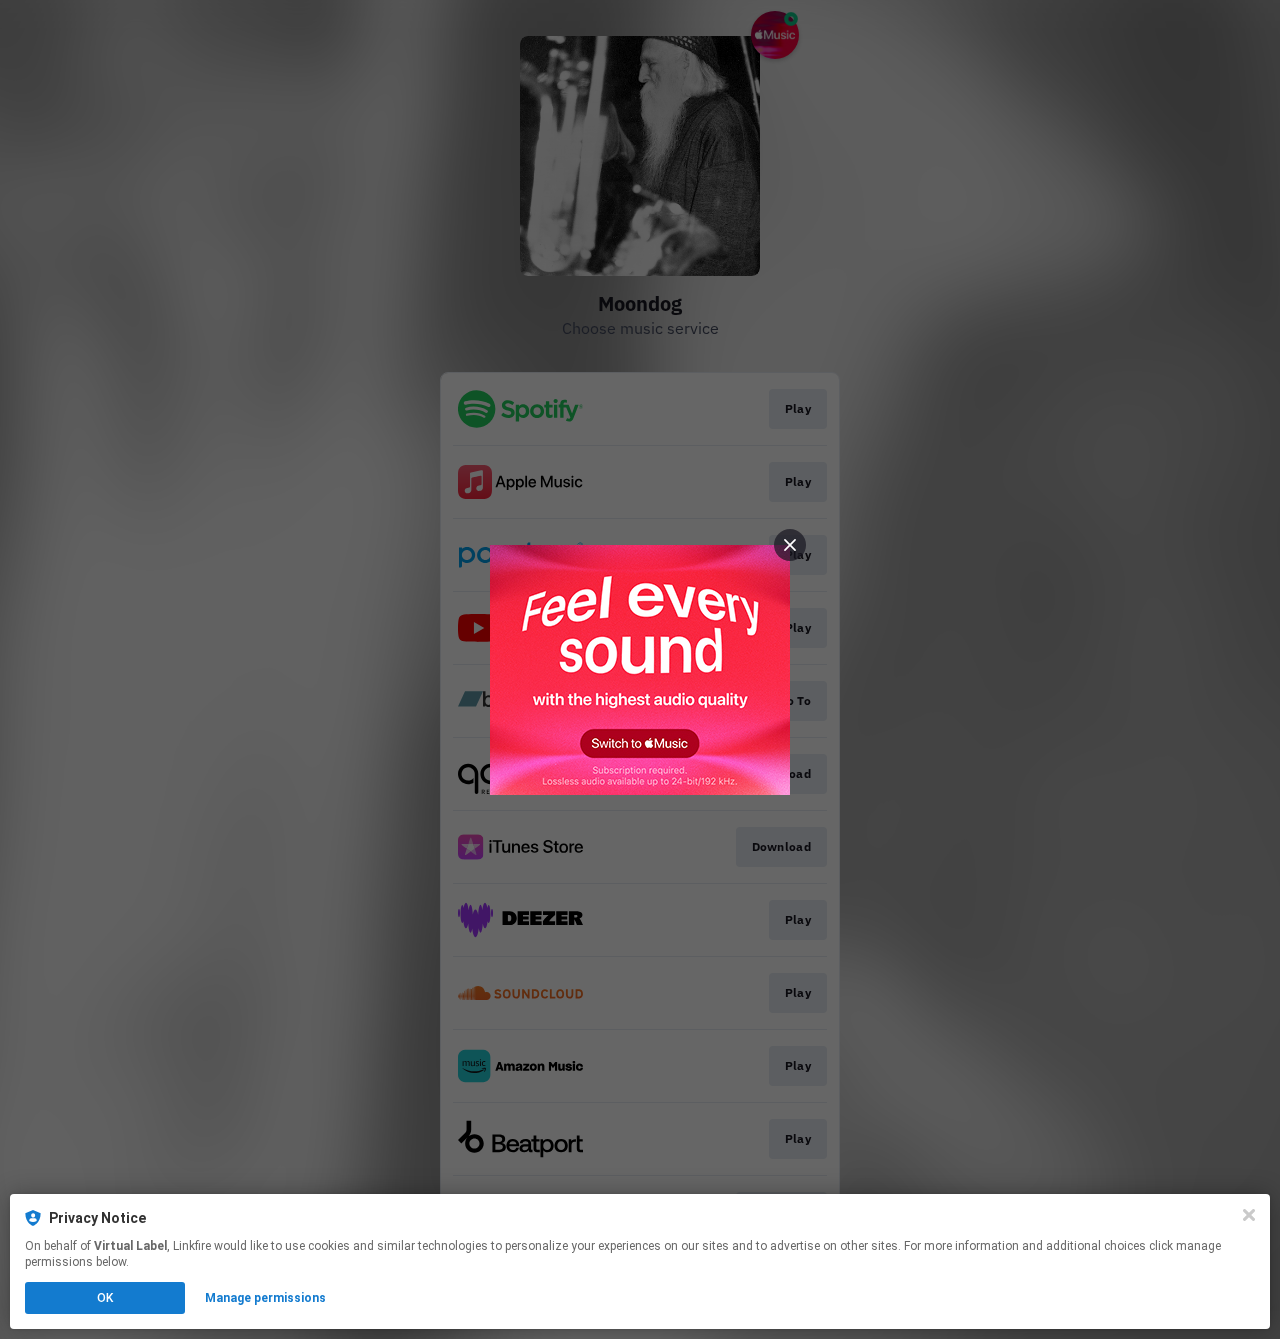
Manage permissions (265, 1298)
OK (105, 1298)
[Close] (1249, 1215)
#####
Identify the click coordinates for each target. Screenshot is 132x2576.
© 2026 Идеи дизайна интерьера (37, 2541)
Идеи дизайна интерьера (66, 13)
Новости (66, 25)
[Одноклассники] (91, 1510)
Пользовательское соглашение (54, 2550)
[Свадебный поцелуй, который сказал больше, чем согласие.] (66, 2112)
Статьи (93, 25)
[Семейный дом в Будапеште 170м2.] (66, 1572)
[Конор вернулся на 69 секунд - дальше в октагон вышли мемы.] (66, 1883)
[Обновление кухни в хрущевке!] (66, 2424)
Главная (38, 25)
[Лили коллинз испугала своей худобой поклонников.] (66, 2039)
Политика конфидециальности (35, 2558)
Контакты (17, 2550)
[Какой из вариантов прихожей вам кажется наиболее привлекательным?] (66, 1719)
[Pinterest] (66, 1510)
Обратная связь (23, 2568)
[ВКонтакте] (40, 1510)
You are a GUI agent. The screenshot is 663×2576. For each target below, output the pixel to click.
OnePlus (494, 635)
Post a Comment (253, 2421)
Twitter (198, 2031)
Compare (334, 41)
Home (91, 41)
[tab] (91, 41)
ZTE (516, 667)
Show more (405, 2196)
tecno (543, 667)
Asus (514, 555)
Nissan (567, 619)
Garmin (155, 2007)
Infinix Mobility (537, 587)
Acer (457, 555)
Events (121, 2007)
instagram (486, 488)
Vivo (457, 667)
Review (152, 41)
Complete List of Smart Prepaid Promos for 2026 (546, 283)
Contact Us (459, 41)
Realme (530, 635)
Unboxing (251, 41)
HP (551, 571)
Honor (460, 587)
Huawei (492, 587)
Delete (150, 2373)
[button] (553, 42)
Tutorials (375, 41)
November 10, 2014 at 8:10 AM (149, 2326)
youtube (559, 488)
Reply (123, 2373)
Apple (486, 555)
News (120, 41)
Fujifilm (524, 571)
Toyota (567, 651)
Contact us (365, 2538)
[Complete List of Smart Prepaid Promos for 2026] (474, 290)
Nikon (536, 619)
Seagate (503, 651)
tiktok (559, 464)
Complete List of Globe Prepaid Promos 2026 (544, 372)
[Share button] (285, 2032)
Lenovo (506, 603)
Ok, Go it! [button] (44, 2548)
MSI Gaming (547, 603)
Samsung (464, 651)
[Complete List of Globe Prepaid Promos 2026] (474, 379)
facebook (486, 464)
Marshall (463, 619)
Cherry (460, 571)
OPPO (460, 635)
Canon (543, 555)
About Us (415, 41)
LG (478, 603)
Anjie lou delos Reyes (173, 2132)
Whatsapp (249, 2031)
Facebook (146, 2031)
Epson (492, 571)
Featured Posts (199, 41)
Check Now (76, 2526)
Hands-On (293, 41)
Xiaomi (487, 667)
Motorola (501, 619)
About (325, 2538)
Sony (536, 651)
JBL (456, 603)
#####
### Assigned task
Find where the line with "November 10, 2014 at 8:10 AM (149, 2326)" sits in the material above, then copy exactly from it through the line with "Samsung (464, 651)". Add no other line.

### Answer
November 10, 2014 at 8:10 AM (149, 2326)
youtube (559, 488)
Reply (123, 2373)
Apple (486, 555)
News (120, 41)
Fujifilm (524, 571)
Toyota (567, 651)
Contact us (365, 2538)
[Complete List of Smart Prepaid Promos for 2026] (474, 290)
Nikon (536, 619)
Seagate (503, 651)
tiktok (559, 464)
Complete List of Globe Prepaid Promos 2026 (544, 372)
[Share button] (285, 2032)
Lenovo (506, 603)
Ok, Go it! [button] (44, 2548)
MSI Gaming (547, 603)
Samsung (464, 651)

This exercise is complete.